Originating from Japan, Yabusame was a part of Samurai training that honed the archery marksmanship of a horse-mounted warrior. In modern times, it is an exciting sport that challenges the rider’s ability to be pin-point accurate with a bow while controlling a galloping horse with only their knees.
A mix of basketball and polo, this Argentinian game has the horse riders trying to get a ball (with eight small rope handles used for passing) into their opponent’s net. Pato is no doubt a model for Harry Potter’s Quidditch.
This sport, from India, is like a reverse form of tug-of-war in that the objective is to push your opponent out of a circle using the rod as leverage. Might as well throw some sumo wrestling references in there as well.

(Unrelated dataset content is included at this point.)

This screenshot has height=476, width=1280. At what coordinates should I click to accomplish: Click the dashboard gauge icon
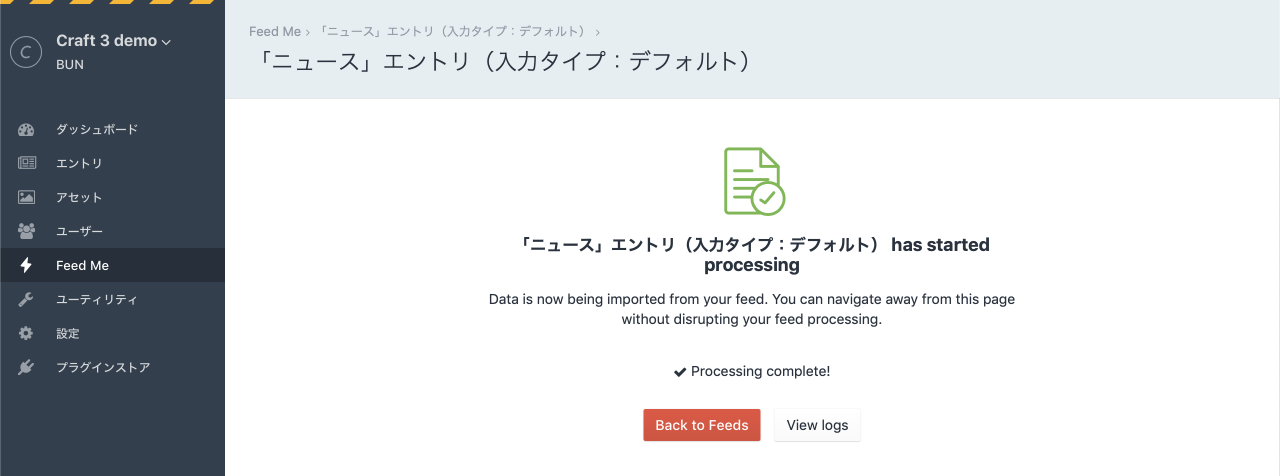(27, 130)
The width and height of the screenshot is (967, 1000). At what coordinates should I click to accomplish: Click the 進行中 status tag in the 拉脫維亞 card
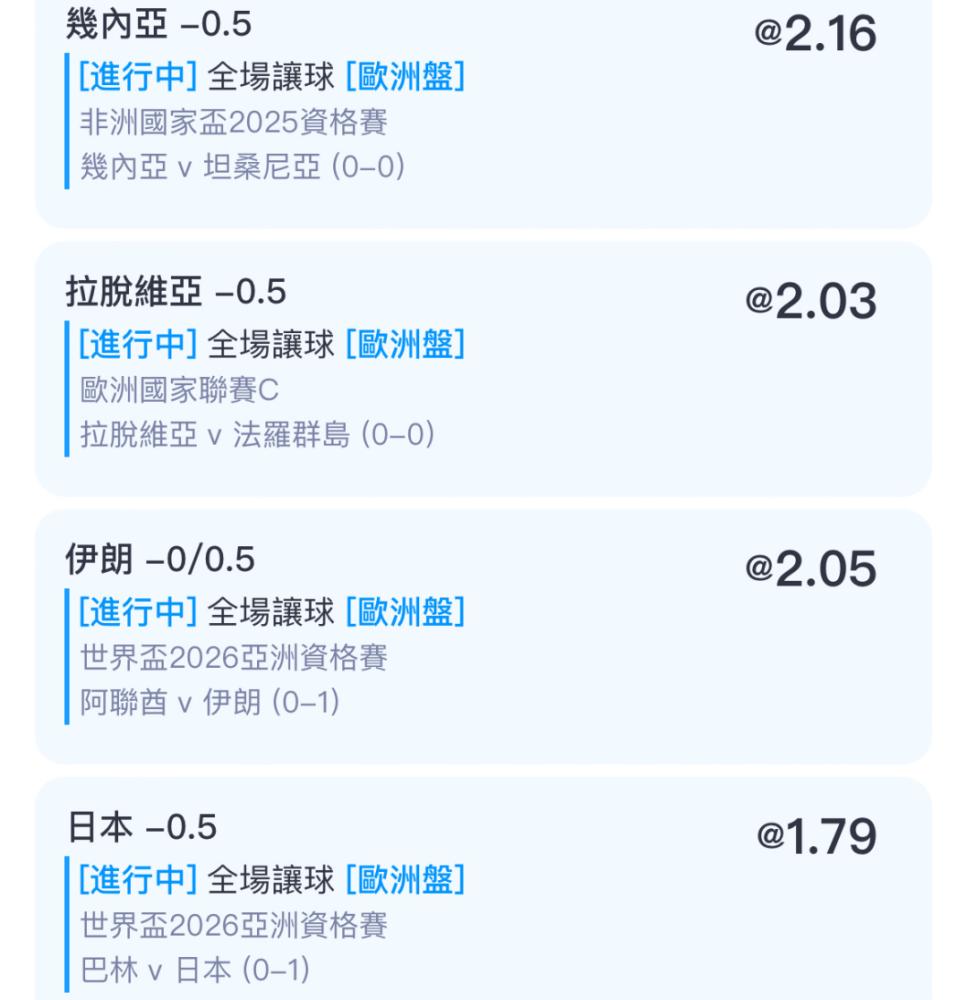click(138, 345)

Also from India, Kho Kho is a grander-scale game of tag. A team of nine “tagees” kneel in the middle of a rectangular playing field. The opposing team has three “taggers” try to touch all nine in the shortest amount of time. The “tagees” avoid being touched for as long as they can. Each game has two innings and the team with the lowest time wins.
The Spanish game of Jai Alai is very similar to racquetball but with much different hand gear. A very hard ball is served (at speeds of up to 180 MPH) from a long, curved basket-type glove and the opposing team has one bounce to retrieve and then fling the ball back to the wall in one continuous motion. The ball stays in play until it is either missed or goes out of bounds.
This form of gymnastics, which uses a vertical wooden pole, originates from India. It is a true measure of strength, agility, endurance, and even some contortionism.
We all love to watch people racing but, on stilts? Absolutely! This sport, from China, seems to guarantee a set of super-sore feet afterwards.
Dragon Boat Racing
Here’s another ancient sport from China. Similar to sculling, a team rows in unison to best other opponents. Dragon boats usually have 18 or 20 rowers who test their endurance, strength and teamwork during each race. Oh and don’t forget a big old beating drum to synchronize oar pulls. We like it a lot!